**CHALLENGE:** Reproduce the passage of the patch email below that opens with the words "Nuno Das Neves" and closes with "(Virtual trust Level).".

**SUPPLIED PASSAGE:**
Nuno Das Neves <nunodasneves@...ux.microsoft.com>,
linux-kernel@...r.kernel.org, linux-hyperv@...r.kernel.org
Subject: Re: [External] : [PATCH] Drivers: hv: Introduce mshv_vtl driver
On 5/11/2025 2:25 AM, ALOK TIWARI wrote:
>
>
> On 06-05-2025 14:19, Naman Jain wrote:
>> Provide an interface for Virtual Machine Monitor like OpenVMM and its
>> use as OpenHCL paravisor to control VTL0 (Virtual trust Level).
>> Expose devices and support IOCTLs for features like VTL creation,
>> VTL0 memory management, context switch, making hypercalls,
>> mapping VTL0 address space to VTL2 userspace, getting new VMBus
>> messages and channel events in VTL2 etc.
>>
>> Co-developed-by: Roman Kisel <romank@...ux.microsoft.com>
>> Signed-off-by: Roman Kisel <romank@...ux.microsoft.com>
>> Co-developed-by: Saurabh Sengar <ssengar@...ux.microsoft.com>
>> Signed-off-by: Saurabh Sengar <ssengar@...ux.microsoft.com>
>> Signed-off-by: Naman Jain <namjain@...ux.microsoft.com>
>> ---
>>
>> OpenVMM : https://urldefense.com/v3/__https://openvmm.dev/guide/__;!!
>> ACWV5N9M2RV99hQ!
>> JP9UlleLto2qc_MQzB8ehw1vxtg1wE6rkxawFxyrIWJPPUOdoUk5fpa89l-
>> uhlMNKAdgnWdKXhj5g1AEuVZImYkjDA$
>>
>> ---
>> drivers/hv/Kconfig | 20 +
>> drivers/hv/Makefile | 3 +
>> drivers/hv/hv.c | 2 +
>> drivers/hv/hyperv_vmbus.h | 1 +
>> drivers/hv/mshv_vtl.h | 52 ++
>> drivers/hv/mshv_vtl_main.c | 1749 +++++++++++++++++++++++++++++++++++
>> drivers/hv/vmbus_drv.c | 3 +-
>> include/hyperv/hvgdk_mini.h | 81 ++
>> include/hyperv/hvhdk.h | 1 +
>> include/uapi/linux/mshv.h | 83 ++
>> 10 files changed, 1994 insertions(+), 1 deletion(-)
>> create mode 100644 drivers/hv/mshv_vtl.h
>> create mode 100644 drivers/hv/mshv_vtl_main.c
>>
>> diff --git a/drivers/hv/Kconfig b/drivers/hv/Kconfig
>> index 6c1416167bd2..57dcfcb69b88 100644
>> --- a/drivers/hv/Kconfig
>> +++ b/drivers/hv/Kconfig
>> @@ -72,4 +72,24 @@ config MSHV_ROOT
>> If unsure, say N.
>> +config MSHV_VTL
>> + bool "Microsoft Hyper-V VTL driver"
>> + depends on HYPERV && X86_64
>> + depends on TRANSPARENT_HUGEPAGE
>> + depends on OF
>> + # MTRRs are not per-VTL and are controlled by VTL0, so don't look
>> at or mutate them.
>
> # MTRRs are controlled by VTL0, and are not specific to individual VTLs.
> # Therefore, do not attempt to access or modify MTRRs here.

**PROVIDED MATERIAL:**
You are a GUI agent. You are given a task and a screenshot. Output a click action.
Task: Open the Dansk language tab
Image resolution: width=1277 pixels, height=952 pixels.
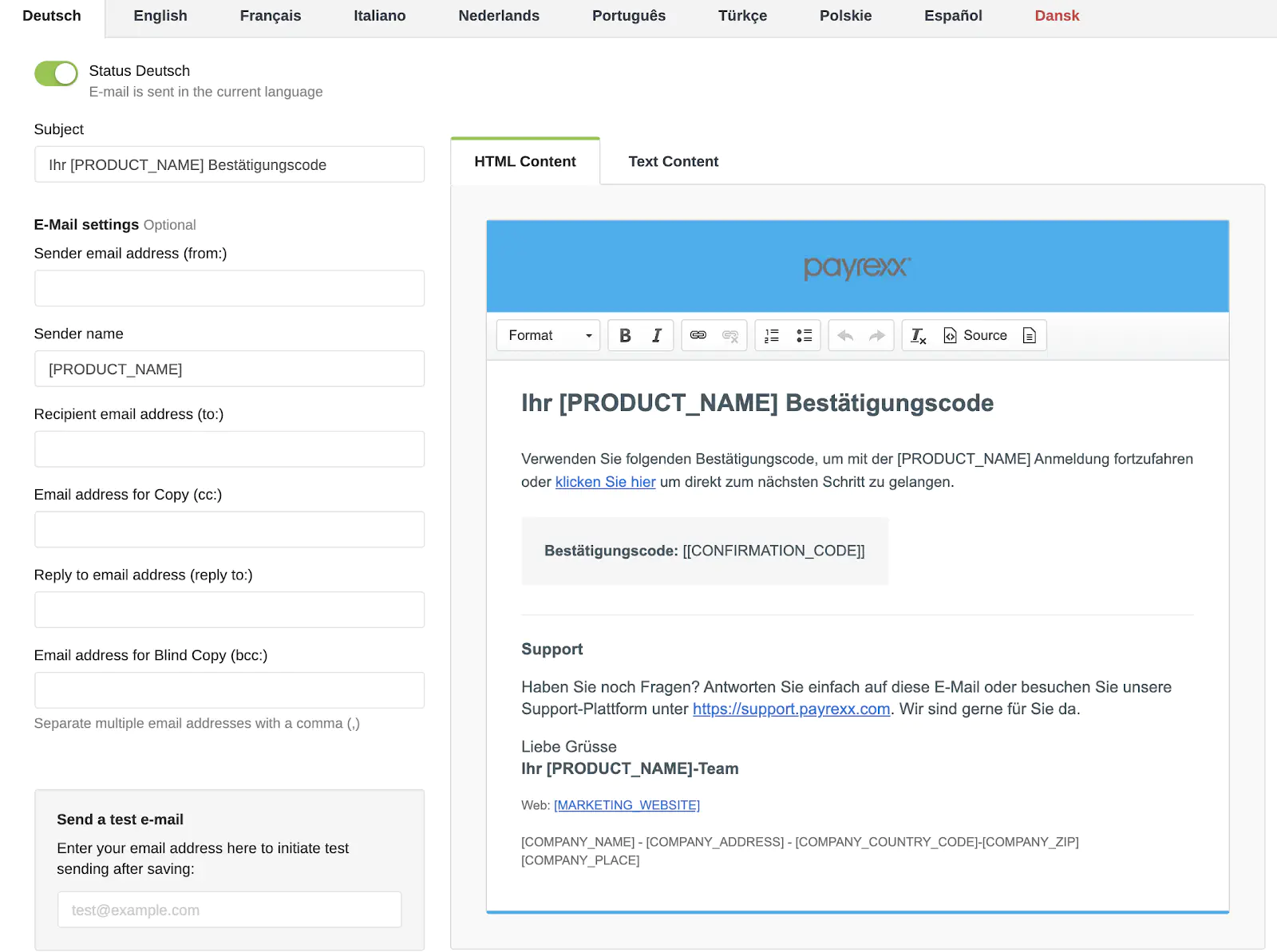click(1057, 16)
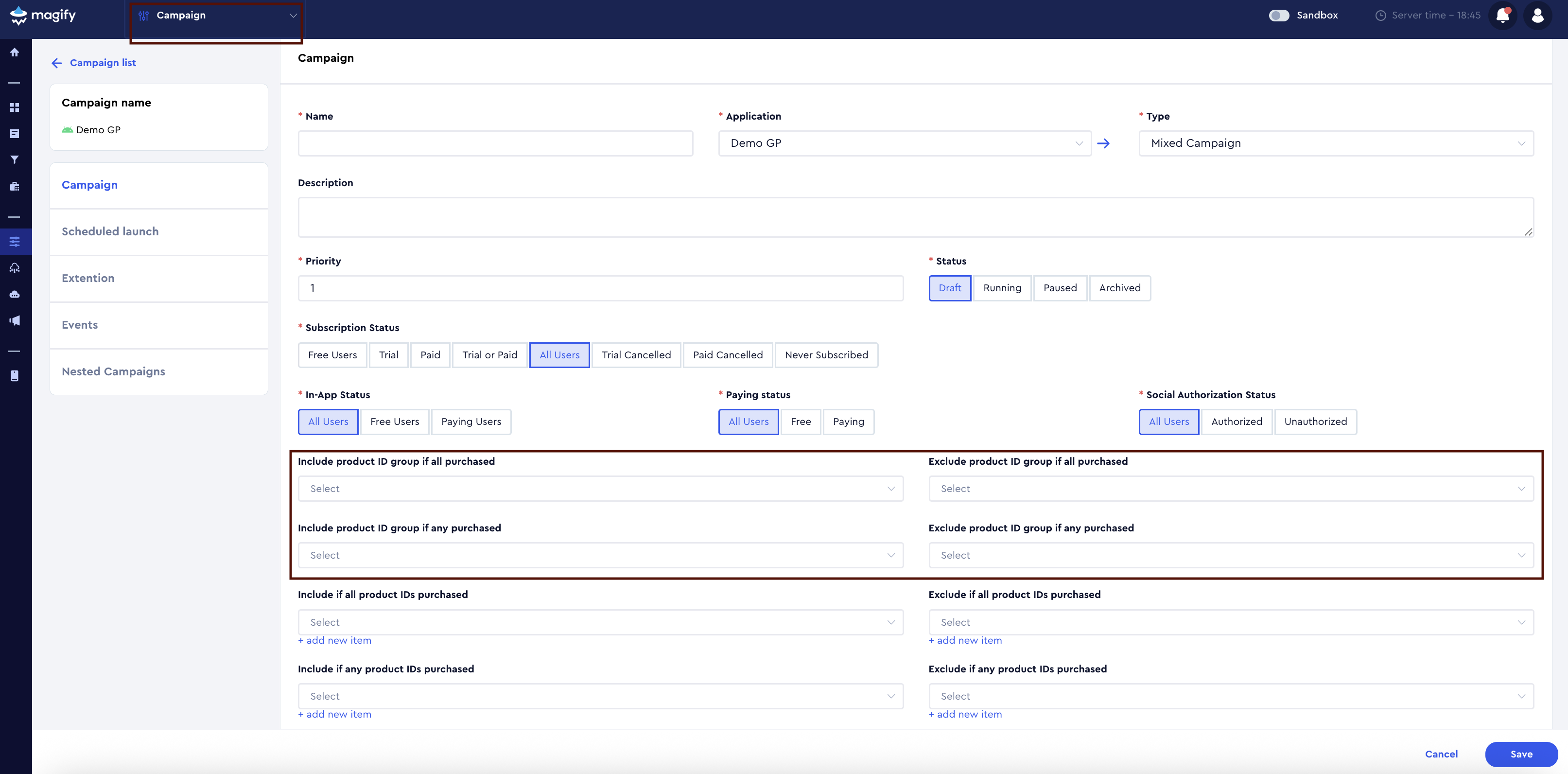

**THE SOLUTION:**
Nuno Das Neves <nunodasneves@...ux.microsoft.com>,
linux-kernel@...r.kernel.org, linux-hyperv@...r.kernel.org
Subject: Re: [External] : [PATCH] Drivers: hv: Introduce mshv_vtl driver
On 5/11/2025 2:25 AM, ALOK TIWARI wrote:
>
>
> On 06-05-2025 14:19, Naman Jain wrote:
>> Provide an interface for Virtual Machine Monitor like OpenVMM and its
>> use as OpenHCL paravisor to control VTL0 (Virtual trust Level).